INSTRUCTIONS TO FOLLOW —
Reproduce the material verbatim, beginning at its first line and stopping after the line that contains "point(195,70)", with both ends included. Leave the pictures out of your answer.

SOURCE MATERIAL —
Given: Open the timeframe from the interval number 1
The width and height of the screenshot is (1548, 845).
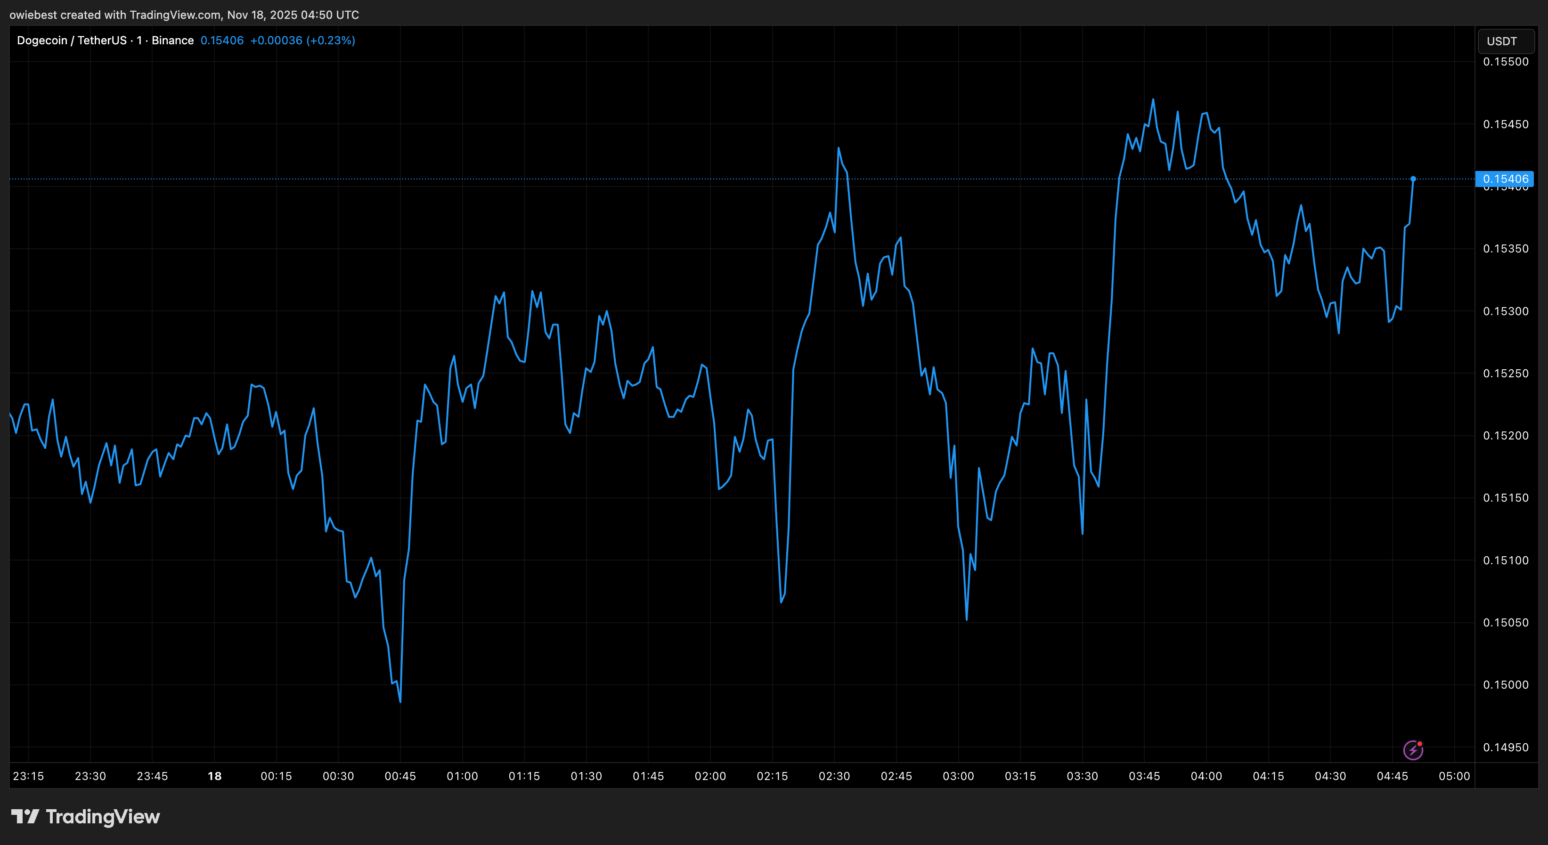Looking at the screenshot, I should click(139, 40).
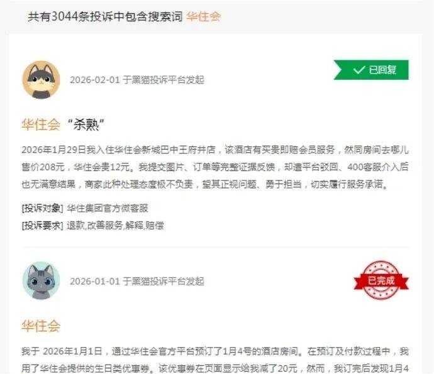434x374 pixels.
Task: Open the complaint titled 华住会 "杀熟"
Action: point(63,124)
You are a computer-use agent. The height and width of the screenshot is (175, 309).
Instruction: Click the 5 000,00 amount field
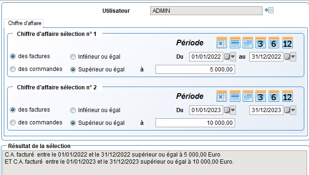point(195,70)
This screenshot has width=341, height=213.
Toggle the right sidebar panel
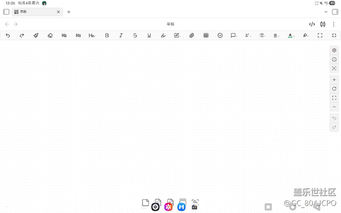tap(335, 12)

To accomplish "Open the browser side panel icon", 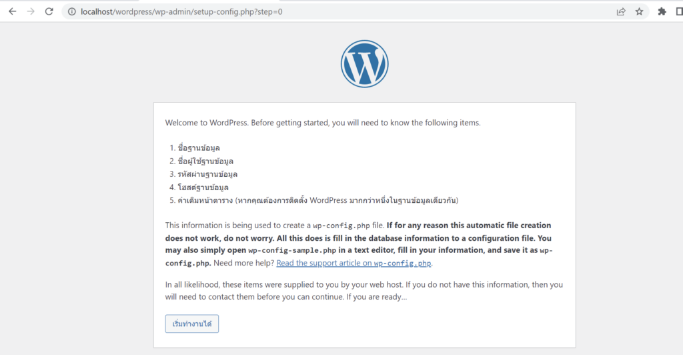I will click(680, 11).
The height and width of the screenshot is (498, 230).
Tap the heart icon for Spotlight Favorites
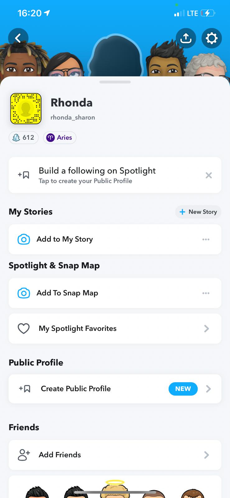pos(24,329)
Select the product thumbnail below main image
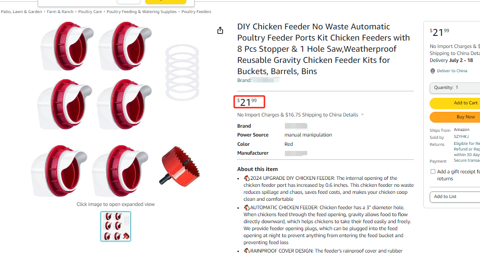This screenshot has width=480, height=253. (x=116, y=226)
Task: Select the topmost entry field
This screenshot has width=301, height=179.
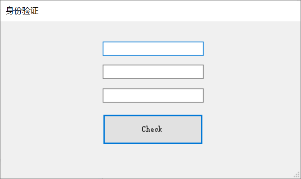Action: tap(153, 49)
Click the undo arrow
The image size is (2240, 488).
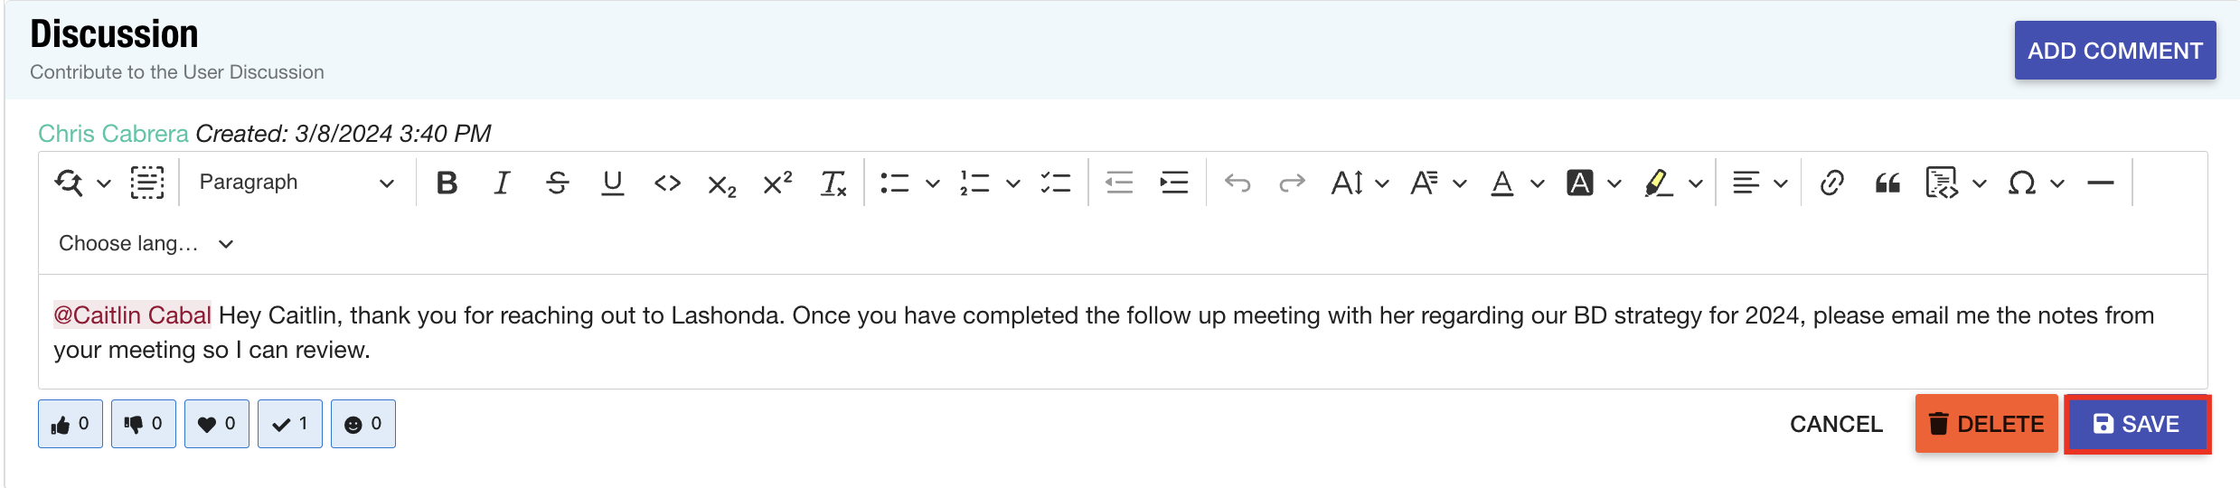click(x=1238, y=183)
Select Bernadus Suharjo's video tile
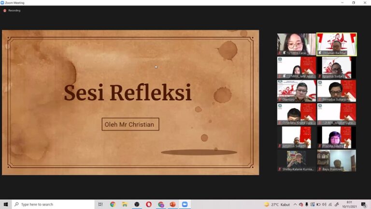371x209 pixels. [x=337, y=90]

RESULT OF THE EXERCISE —
Given: Open the timeframe from the interval number 1
The width and height of the screenshot is (1548, 845).
Looking at the screenshot, I should click(139, 40).
434x374 pixels.
Task: Open the complaint titled 华住会 "杀熟"
Action: point(63,124)
You are a computer-use agent. The height and width of the screenshot is (175, 309).
Instruction: Click the 5 000,00 amount field
point(195,70)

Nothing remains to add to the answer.